Source information:
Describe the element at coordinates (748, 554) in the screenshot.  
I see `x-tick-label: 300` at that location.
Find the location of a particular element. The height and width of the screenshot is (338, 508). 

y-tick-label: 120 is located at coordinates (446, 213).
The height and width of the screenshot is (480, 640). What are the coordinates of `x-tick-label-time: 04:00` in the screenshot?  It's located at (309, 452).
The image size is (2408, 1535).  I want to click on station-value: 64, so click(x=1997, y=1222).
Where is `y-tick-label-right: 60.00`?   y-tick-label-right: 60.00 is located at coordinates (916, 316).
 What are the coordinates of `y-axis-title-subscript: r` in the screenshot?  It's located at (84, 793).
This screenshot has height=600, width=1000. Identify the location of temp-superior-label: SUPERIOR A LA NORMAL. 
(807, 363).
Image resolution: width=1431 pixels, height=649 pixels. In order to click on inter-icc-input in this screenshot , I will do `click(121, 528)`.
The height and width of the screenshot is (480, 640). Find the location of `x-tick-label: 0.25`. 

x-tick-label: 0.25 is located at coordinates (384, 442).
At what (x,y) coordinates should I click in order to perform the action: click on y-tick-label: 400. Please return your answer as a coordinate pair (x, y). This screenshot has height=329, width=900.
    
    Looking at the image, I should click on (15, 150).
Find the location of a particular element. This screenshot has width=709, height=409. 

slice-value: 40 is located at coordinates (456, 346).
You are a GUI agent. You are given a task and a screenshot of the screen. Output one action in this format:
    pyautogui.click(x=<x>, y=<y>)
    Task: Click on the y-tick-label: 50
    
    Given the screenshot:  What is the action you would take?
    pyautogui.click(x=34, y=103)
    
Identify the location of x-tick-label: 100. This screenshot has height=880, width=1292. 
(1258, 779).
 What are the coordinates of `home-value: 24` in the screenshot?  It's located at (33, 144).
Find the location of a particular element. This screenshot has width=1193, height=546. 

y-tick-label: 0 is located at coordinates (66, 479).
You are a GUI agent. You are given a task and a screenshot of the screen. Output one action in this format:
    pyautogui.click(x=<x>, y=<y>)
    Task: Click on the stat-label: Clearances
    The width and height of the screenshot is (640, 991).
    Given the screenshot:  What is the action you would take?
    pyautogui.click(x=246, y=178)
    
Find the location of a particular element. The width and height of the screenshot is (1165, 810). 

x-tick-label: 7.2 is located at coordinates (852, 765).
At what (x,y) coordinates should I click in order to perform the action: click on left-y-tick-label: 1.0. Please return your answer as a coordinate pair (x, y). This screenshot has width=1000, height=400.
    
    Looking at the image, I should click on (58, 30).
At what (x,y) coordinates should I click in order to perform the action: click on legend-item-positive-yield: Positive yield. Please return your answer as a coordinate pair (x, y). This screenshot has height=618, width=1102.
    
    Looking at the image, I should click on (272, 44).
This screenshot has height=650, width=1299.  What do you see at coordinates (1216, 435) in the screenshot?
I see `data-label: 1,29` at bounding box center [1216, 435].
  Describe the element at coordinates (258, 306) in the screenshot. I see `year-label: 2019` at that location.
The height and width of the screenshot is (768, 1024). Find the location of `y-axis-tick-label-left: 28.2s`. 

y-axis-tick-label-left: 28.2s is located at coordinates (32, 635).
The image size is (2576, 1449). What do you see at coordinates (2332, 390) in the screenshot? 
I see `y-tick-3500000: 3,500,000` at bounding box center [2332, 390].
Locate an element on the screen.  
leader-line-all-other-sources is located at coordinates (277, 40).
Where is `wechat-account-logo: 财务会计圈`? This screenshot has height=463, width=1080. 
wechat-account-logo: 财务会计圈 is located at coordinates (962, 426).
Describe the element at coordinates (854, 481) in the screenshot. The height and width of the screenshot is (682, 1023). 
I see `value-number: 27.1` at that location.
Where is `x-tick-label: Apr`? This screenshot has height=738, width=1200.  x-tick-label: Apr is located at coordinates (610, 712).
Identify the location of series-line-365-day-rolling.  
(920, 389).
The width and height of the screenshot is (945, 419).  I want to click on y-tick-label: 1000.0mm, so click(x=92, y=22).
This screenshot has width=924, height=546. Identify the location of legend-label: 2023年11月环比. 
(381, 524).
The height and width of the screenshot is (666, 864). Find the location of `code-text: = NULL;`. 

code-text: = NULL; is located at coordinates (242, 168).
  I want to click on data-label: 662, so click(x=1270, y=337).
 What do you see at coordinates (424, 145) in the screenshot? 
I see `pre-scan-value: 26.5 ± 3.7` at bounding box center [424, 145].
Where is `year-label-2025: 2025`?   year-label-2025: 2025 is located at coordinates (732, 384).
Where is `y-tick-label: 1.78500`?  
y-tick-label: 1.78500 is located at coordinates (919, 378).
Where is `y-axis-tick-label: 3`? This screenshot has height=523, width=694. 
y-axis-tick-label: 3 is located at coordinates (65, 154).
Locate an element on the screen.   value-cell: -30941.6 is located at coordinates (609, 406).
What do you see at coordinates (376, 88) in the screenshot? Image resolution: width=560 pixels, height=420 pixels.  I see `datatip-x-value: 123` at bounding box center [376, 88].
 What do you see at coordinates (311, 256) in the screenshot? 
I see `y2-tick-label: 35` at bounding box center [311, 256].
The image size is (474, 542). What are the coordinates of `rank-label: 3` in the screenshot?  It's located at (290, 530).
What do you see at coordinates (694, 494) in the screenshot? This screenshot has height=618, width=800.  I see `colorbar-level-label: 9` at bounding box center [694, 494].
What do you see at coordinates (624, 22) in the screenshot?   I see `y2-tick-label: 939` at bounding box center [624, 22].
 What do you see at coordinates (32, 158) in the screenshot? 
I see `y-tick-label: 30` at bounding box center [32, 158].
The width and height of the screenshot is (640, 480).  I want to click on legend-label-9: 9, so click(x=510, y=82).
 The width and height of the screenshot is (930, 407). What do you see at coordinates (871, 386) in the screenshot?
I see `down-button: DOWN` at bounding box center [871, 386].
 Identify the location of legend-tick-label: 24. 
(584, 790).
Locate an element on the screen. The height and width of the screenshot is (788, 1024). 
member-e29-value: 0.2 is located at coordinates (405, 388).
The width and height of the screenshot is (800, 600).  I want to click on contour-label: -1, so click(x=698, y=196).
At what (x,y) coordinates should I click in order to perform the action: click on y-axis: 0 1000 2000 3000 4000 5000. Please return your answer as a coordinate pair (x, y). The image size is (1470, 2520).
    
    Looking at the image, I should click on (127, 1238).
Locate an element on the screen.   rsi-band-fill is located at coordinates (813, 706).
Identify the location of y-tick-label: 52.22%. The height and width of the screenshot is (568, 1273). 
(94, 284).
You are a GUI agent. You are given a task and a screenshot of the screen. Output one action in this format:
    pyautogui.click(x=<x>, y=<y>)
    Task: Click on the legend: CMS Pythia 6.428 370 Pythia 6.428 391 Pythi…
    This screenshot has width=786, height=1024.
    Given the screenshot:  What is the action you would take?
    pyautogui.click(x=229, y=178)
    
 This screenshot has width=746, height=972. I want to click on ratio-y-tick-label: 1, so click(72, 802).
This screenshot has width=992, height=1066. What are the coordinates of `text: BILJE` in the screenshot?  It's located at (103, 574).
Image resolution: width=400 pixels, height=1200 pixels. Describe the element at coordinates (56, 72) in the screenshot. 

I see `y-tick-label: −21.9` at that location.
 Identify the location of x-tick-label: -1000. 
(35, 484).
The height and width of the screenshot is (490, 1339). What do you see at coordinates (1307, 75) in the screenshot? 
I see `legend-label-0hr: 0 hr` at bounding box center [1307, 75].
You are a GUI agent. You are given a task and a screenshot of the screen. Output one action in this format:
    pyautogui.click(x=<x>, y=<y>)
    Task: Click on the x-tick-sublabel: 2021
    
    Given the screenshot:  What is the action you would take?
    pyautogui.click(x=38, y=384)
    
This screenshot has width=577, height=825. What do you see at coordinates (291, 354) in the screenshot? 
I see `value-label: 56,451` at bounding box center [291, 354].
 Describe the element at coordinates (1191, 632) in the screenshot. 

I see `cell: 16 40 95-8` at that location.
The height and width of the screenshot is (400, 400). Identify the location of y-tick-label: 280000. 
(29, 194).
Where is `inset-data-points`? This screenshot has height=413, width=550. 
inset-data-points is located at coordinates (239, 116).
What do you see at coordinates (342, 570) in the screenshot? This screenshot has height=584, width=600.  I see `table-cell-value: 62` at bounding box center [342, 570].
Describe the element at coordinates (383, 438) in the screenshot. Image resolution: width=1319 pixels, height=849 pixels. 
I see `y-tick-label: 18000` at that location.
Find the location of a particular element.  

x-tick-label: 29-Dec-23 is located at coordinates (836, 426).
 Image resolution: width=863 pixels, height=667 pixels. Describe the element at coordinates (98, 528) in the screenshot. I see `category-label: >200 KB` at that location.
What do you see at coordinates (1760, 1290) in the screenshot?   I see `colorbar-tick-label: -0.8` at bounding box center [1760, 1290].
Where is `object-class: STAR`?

Description of the task: Recast the records as a Markdown table with the columns Row and Line, starting at the line containing "The height and width of the screenshot is (480, 640). What" and ending at the line containing "The image size is (2408, 1535).". Leave out blank lines.

Task solution:
| Row | Line |
|---|---|
| 1 | The height and width of the screenshot is (480, 640). What are the coordinates of `x-tick-label-time: 04:00` in the screenshot?  It's located at (309, 452). |
| 2 | The image size is (2408, 1535).  I want to click on station-value: 64, so click(x=1997, y=1222). |